Understanding of the substantial burden the ACA placed on Hobby Lobby–and subsequently how that burden violated its right to free exercise— is essential to understanding why many conservatives are wary of government requiring institutions to provide coverage for abortion. While the court agreed that its reading of RFRA did not and could not exempt companies from providing other provisions enumerated in ACA, it sharply rejected a thinking which placed a responsibility on a company to violate its sincerely held religious beliefs.

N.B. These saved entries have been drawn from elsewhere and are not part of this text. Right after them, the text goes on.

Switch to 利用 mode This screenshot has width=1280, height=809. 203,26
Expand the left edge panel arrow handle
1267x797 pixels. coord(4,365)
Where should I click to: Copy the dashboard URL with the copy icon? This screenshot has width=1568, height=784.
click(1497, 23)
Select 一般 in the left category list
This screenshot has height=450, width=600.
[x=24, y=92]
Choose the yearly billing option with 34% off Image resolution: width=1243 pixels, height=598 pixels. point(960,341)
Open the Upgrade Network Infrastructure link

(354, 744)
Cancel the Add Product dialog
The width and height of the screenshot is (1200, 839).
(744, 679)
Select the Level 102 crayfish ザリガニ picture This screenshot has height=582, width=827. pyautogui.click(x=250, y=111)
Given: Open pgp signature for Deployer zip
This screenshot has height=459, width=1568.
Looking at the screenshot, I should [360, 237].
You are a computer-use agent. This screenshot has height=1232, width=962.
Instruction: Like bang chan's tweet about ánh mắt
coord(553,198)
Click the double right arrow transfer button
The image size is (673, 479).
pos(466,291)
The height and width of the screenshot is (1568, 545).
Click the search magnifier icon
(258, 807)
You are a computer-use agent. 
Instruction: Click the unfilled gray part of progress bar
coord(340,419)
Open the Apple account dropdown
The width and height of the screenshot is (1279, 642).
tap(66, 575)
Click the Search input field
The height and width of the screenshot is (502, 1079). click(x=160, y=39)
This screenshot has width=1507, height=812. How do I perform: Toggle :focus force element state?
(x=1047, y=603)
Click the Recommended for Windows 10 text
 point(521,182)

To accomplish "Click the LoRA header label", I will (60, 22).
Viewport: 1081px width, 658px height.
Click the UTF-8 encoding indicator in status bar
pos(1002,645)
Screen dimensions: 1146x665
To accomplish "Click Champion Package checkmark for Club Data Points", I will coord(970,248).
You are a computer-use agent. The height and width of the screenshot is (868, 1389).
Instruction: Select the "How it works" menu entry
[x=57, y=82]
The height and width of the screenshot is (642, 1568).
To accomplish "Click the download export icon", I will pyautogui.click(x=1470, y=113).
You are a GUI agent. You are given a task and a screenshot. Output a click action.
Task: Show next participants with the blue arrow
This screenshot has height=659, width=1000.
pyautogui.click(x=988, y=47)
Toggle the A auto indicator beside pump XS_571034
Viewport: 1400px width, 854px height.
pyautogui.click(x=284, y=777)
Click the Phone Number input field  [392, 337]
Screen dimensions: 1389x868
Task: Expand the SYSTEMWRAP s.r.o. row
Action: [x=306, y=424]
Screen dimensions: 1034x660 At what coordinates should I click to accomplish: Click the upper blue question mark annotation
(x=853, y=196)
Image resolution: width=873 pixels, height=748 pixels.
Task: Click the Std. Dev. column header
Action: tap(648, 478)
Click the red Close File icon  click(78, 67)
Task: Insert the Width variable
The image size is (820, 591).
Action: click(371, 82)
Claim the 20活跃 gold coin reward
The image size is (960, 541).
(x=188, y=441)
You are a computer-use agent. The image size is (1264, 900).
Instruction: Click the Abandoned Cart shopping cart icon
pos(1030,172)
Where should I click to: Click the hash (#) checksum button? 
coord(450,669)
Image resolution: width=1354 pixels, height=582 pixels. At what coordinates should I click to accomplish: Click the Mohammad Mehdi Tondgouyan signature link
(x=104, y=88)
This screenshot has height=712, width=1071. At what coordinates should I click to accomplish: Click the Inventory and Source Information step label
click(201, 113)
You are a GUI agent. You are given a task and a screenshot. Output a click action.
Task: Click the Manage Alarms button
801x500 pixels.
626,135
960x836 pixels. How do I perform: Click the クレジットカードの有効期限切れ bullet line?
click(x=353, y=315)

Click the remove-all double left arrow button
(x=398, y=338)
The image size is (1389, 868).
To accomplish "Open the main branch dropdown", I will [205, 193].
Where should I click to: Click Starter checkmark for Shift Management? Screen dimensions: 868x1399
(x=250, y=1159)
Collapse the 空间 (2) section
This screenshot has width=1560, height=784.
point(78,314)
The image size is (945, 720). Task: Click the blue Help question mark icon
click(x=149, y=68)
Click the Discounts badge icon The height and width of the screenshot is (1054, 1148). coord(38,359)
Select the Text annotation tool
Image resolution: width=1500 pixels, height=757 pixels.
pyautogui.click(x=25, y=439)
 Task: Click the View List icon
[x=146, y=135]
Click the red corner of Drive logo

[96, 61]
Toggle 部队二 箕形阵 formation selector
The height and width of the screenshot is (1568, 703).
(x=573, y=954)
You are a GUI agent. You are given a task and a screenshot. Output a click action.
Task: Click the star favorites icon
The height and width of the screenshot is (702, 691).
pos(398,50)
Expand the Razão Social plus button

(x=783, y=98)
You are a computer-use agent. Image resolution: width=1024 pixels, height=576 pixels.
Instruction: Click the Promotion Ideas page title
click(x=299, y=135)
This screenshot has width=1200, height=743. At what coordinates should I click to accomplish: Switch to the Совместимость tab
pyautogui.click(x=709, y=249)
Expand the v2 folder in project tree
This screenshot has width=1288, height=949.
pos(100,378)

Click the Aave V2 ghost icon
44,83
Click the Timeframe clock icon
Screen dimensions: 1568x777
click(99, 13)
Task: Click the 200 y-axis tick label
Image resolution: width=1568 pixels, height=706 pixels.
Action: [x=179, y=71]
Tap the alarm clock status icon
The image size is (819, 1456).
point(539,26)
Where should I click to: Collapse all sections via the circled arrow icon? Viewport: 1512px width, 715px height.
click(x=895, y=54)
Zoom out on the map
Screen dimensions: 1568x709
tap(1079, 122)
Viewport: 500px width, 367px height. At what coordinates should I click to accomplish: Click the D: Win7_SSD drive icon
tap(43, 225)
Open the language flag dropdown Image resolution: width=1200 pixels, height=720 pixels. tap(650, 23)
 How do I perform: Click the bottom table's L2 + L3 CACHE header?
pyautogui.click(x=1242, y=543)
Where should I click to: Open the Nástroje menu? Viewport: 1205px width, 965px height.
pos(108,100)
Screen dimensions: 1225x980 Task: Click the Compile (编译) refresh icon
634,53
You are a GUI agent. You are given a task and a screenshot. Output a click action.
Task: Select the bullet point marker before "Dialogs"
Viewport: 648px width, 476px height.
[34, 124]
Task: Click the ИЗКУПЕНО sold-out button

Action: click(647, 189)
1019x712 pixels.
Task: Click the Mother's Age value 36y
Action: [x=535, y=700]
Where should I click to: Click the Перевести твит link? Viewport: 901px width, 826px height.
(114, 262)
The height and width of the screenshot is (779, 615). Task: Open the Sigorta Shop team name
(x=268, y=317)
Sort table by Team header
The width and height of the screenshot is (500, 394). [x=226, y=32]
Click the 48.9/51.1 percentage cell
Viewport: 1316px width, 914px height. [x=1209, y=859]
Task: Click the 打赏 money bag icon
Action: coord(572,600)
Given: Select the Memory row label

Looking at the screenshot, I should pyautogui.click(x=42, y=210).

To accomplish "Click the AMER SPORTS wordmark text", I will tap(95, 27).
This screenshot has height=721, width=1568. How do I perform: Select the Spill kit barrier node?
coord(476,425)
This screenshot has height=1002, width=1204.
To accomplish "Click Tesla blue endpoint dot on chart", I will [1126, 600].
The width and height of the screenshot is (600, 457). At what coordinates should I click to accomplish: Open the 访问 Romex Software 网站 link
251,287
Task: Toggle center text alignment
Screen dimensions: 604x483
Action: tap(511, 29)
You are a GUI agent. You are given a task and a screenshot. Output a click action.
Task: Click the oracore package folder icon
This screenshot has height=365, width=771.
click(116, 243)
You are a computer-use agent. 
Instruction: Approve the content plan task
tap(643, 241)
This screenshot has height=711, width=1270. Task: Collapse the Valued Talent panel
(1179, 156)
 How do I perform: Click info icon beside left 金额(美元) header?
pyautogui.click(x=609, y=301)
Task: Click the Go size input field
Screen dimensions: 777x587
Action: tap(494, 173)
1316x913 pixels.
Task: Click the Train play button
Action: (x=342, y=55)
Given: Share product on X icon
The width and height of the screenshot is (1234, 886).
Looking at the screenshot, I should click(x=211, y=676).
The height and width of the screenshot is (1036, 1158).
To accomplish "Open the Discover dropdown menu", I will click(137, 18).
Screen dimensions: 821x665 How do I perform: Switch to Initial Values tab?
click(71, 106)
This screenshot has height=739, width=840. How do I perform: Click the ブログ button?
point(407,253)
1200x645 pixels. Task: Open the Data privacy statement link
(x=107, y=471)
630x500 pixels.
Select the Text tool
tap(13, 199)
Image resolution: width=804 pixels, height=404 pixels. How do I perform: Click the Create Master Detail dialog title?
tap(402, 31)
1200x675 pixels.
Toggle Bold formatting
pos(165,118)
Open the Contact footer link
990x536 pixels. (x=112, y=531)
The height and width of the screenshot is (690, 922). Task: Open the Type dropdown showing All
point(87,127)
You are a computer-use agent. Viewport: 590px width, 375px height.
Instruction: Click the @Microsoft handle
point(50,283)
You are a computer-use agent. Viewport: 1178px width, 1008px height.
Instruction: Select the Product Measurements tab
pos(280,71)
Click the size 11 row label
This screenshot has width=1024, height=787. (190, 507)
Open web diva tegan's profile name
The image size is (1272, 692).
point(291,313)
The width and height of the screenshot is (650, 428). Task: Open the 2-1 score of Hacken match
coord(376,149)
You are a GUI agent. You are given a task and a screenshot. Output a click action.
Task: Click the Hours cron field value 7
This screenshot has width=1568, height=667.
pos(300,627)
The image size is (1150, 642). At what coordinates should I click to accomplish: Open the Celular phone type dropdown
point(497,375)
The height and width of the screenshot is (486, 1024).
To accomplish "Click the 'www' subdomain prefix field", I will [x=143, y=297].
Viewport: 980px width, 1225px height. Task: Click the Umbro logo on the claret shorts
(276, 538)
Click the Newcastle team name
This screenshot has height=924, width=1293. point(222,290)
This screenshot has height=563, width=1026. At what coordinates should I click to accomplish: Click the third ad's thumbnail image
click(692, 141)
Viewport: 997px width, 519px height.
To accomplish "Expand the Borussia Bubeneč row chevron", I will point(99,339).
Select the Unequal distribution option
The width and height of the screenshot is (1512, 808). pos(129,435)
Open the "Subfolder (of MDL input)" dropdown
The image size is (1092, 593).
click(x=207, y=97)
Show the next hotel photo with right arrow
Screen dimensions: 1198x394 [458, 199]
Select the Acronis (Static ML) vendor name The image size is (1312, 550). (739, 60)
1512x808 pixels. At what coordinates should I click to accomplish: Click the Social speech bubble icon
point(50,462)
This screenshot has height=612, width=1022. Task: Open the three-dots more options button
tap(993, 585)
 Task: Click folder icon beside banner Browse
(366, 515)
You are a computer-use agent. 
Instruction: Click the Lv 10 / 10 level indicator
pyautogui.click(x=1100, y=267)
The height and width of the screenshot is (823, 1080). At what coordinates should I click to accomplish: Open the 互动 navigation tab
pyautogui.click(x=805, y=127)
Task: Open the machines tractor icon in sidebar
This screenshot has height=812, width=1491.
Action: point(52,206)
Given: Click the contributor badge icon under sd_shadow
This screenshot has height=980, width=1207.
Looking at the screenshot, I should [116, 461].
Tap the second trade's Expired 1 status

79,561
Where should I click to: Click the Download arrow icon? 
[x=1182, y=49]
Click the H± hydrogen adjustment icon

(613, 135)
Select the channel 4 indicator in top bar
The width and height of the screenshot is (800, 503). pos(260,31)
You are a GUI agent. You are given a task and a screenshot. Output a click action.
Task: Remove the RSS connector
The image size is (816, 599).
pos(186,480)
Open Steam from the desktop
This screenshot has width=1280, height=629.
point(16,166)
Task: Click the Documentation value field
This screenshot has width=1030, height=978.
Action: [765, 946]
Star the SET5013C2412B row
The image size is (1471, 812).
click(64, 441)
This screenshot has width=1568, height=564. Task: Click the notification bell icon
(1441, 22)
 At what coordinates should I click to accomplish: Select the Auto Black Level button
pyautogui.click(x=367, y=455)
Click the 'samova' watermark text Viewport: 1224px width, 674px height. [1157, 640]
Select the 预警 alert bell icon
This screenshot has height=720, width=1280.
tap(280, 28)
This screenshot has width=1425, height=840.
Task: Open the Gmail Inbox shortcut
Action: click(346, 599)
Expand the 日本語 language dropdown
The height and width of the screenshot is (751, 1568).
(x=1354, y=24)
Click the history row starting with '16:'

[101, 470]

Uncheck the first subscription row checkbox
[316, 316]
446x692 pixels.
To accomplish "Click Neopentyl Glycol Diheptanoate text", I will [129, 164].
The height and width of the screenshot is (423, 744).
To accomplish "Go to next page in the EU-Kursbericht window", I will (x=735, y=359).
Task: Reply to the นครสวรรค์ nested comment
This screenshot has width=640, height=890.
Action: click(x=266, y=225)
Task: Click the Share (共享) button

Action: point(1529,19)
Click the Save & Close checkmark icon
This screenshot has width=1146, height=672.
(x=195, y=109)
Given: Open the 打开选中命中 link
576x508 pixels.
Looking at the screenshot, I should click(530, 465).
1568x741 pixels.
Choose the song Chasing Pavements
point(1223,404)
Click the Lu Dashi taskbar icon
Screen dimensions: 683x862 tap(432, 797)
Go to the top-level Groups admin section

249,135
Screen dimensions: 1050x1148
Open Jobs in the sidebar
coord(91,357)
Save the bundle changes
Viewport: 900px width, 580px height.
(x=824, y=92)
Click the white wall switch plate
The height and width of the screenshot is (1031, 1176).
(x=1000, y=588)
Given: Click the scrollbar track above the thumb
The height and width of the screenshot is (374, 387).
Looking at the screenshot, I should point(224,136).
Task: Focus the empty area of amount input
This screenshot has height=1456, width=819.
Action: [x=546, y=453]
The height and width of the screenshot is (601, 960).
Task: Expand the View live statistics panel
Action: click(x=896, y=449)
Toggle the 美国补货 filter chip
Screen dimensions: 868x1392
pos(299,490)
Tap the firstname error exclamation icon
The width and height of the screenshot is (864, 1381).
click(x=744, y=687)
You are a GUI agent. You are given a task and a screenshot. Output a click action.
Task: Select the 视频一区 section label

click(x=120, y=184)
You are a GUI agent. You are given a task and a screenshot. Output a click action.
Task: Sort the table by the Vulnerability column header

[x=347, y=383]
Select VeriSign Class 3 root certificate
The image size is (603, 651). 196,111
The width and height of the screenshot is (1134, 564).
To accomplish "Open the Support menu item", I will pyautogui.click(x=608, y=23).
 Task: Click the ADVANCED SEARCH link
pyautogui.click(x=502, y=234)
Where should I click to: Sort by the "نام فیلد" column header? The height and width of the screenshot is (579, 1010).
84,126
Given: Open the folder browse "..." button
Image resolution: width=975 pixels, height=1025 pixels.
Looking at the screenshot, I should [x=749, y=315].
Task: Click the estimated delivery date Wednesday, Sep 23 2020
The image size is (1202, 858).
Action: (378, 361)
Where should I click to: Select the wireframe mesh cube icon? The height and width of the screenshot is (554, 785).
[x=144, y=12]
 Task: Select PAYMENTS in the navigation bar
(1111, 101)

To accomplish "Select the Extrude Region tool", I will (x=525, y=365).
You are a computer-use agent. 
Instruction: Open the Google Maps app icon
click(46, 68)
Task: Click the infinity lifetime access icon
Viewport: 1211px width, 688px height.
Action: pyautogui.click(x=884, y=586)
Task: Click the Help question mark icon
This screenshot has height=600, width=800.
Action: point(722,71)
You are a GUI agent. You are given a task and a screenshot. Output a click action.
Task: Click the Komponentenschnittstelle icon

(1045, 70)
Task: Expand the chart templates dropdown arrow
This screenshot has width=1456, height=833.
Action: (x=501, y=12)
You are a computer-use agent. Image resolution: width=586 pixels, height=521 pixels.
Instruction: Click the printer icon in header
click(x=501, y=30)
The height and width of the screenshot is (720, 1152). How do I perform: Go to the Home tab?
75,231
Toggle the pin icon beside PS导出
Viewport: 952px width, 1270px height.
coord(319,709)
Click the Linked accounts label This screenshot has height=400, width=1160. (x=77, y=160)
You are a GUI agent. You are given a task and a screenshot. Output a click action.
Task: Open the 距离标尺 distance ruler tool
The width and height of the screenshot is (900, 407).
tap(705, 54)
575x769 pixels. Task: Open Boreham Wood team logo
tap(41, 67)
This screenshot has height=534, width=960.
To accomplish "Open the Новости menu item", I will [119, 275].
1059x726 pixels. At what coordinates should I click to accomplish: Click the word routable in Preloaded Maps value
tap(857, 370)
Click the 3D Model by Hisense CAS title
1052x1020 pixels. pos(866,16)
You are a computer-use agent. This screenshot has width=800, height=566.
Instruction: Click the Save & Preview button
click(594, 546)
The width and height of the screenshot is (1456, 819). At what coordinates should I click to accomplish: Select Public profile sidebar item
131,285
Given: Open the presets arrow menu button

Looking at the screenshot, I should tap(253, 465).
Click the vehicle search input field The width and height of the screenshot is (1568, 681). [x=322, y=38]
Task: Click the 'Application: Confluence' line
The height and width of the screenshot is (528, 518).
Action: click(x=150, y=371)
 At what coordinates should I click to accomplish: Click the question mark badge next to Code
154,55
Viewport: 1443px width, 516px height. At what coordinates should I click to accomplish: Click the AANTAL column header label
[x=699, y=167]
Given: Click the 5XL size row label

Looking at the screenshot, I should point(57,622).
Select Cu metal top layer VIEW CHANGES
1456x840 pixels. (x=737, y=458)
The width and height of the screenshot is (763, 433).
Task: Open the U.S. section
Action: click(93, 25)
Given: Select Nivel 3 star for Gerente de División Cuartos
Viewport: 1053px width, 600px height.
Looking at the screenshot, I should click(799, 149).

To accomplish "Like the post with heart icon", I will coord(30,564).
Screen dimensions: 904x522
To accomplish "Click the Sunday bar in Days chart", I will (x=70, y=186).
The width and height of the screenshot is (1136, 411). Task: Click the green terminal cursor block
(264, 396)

Preserving Liberty; Pursuing Justice
It is our firm belief that individuals should not be coerced by government to provide for a service that is at odds with their religious beliefs. People should have the ability to freely practice their religion without fear of reprisal, a principle we have held as true since our nation’s inception. Furthermore it is not the responsibility of religious institutions or any private institution to provide birth control, though that is slightly beyond the scope of this issue. At the heart of the issues lies the question: should religious institutions be required to provide birth control to its employees? It is clear that so long as we give institutions (dedicated to religious adherence) the same status as people with regard to their religious practice, we can never condone any type of governmental coercion that pigeonholes people into choosing between suffering a significant burden or breaking a religious law.
Feeling free to exercise your religious beliefs, and not being penalized for doing so, is at the heart of our democracy. The ability to exercise conscience with out requital from government is essential to any civilization of free people, and it must be our cause to protect that ability and in doing so, preserve our democracy.